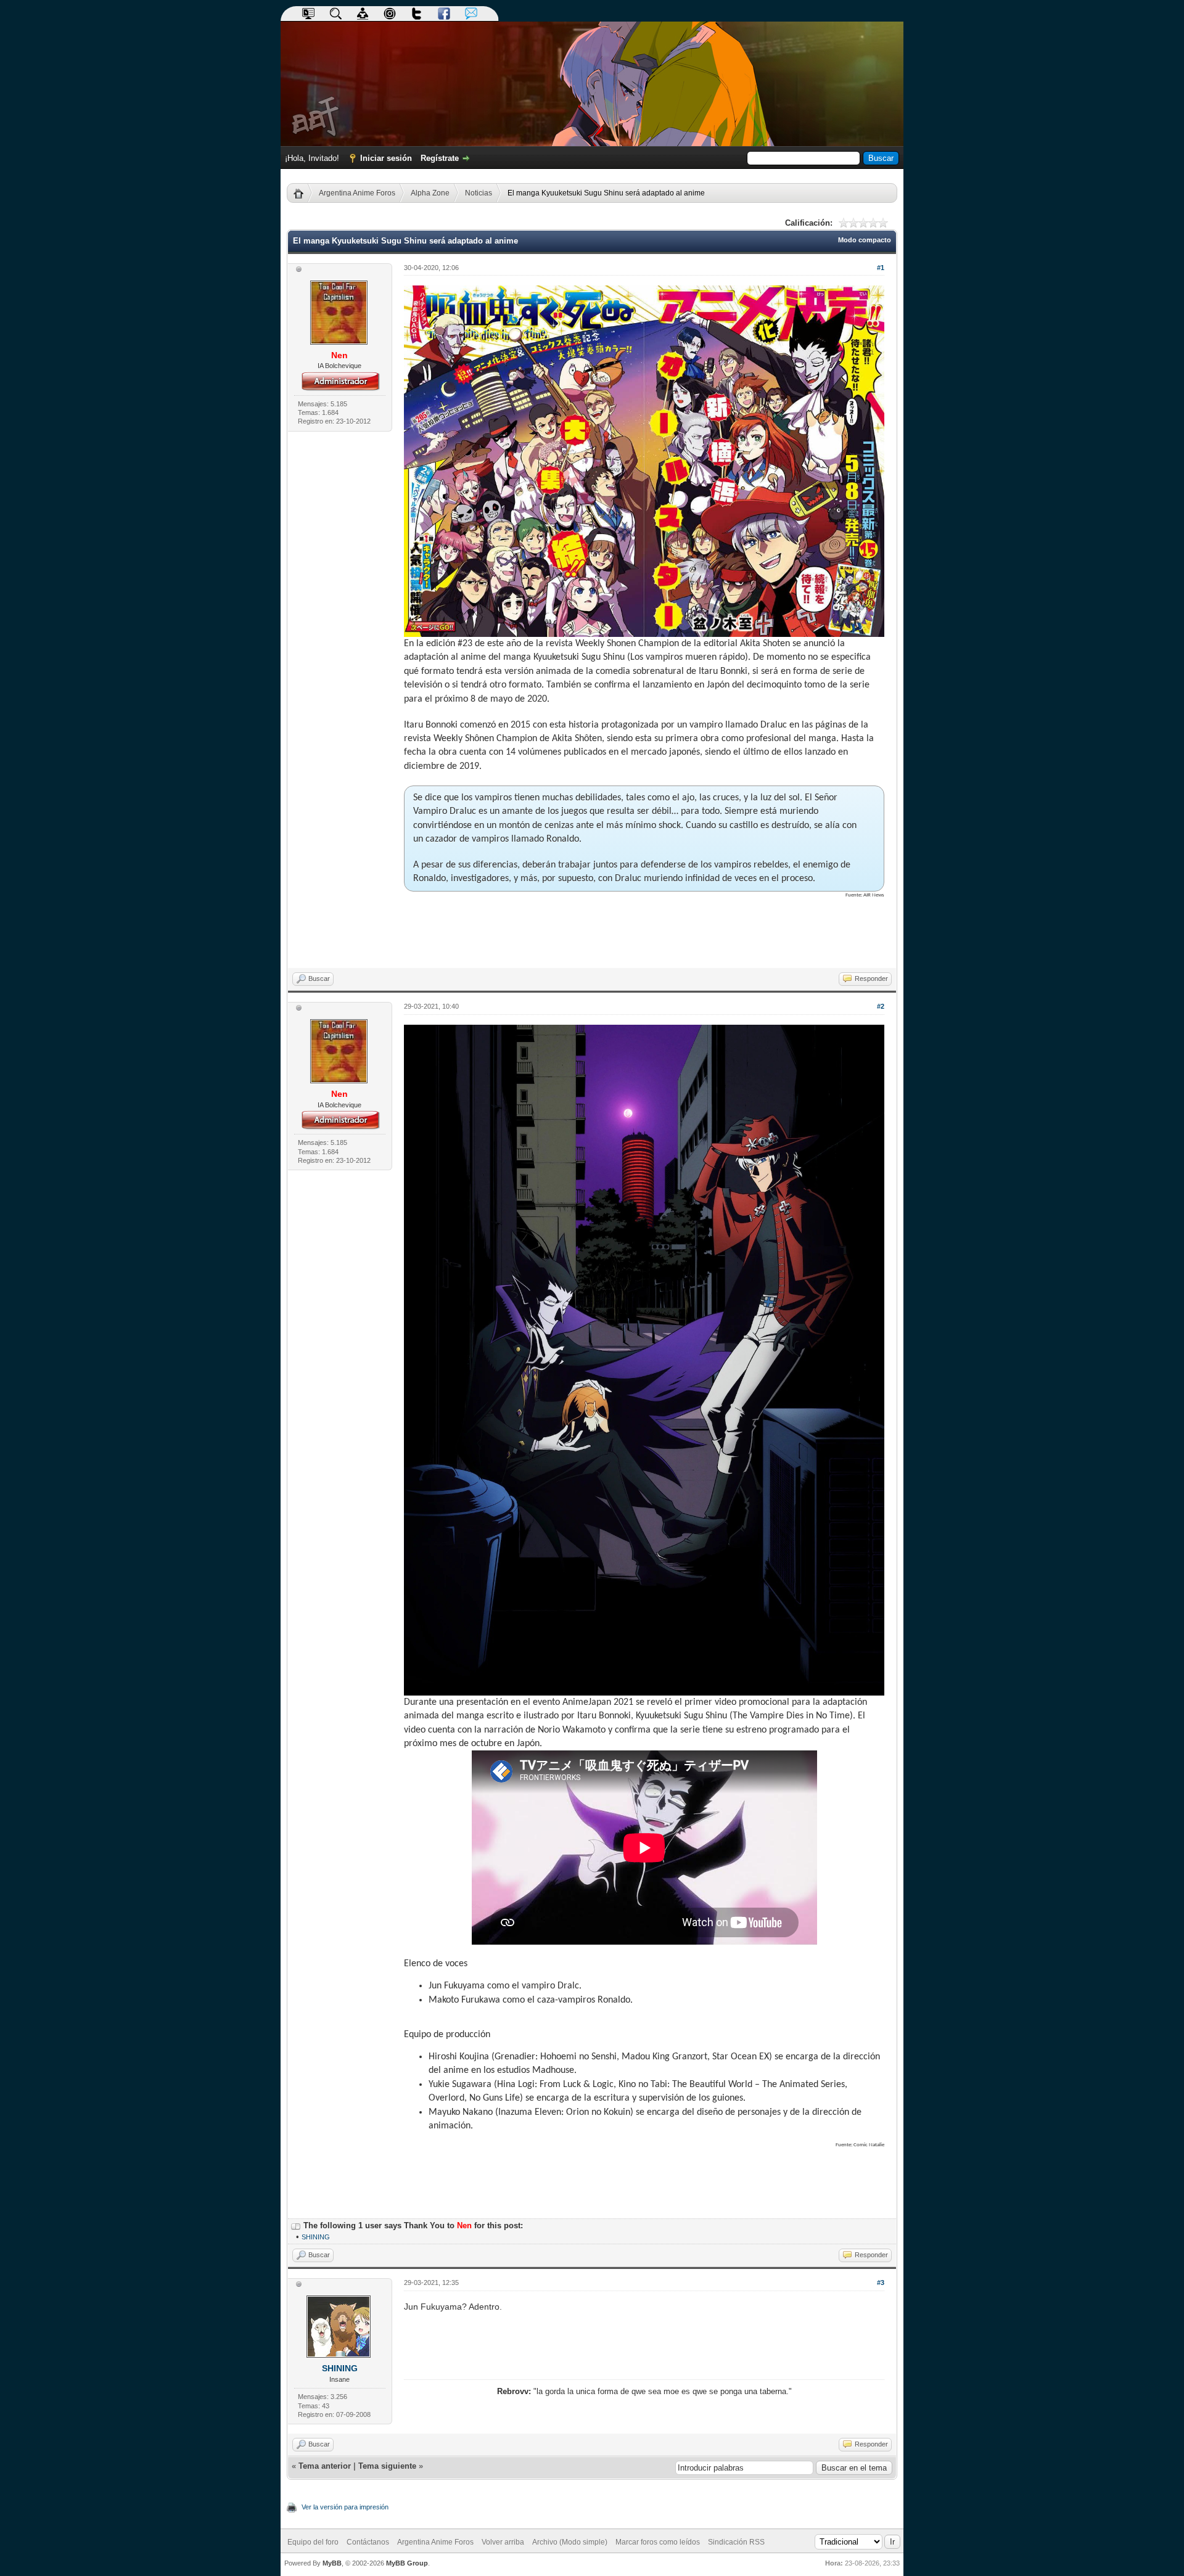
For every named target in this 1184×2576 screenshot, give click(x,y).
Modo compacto (864, 240)
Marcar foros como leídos (657, 2542)
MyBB (332, 2563)
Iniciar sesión (386, 158)
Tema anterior (324, 2466)
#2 (880, 1006)
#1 (880, 267)
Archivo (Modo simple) (569, 2542)
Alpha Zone (430, 193)
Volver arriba (503, 2542)
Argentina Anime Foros (357, 193)
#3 (880, 2282)
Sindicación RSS (736, 2542)
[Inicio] (303, 193)
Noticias (478, 193)
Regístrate (440, 158)
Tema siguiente (387, 2466)
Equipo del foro (313, 2542)
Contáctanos (368, 2542)
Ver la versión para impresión (345, 2507)
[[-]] (296, 2225)
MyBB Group (407, 2563)
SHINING (316, 2237)
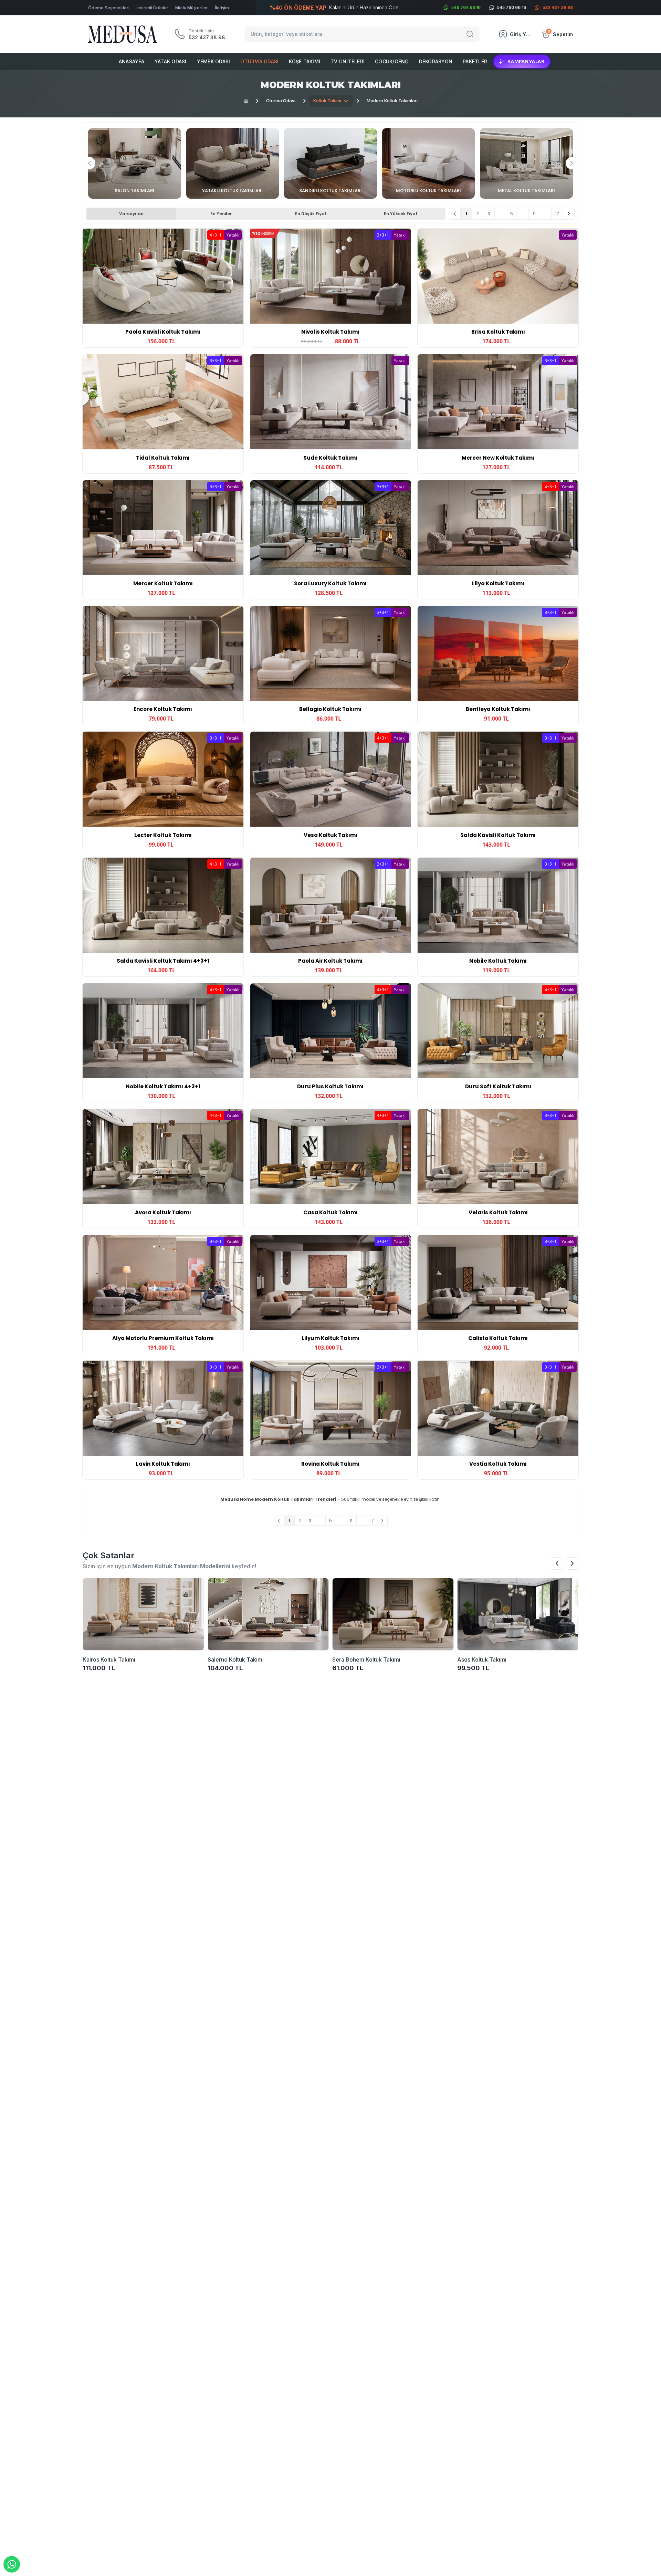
+---+
_What to do_
Only the lines from the one with "MyBB (332, 2563)" through the final line of the entries above are to be repeated, exactly as written and without pictures.

_Written solution_
MyBB (332, 2563)
Iniciar sesión (386, 158)
Tema anterior (324, 2466)
#2 (880, 1006)
#1 (880, 267)
Archivo (Modo simple) (569, 2542)
Alpha Zone (430, 193)
Volver arriba (503, 2542)
Argentina Anime Foros (357, 193)
#3 (880, 2282)
Sindicación RSS (736, 2542)
[Inicio] (303, 193)
Noticias (478, 193)
Regístrate (440, 158)
Tema siguiente (387, 2466)
Equipo del foro (313, 2542)
Contáctanos (368, 2542)
Ver la versión para impresión (345, 2507)
[[-]] (296, 2225)
MyBB Group (407, 2563)
SHINING (316, 2237)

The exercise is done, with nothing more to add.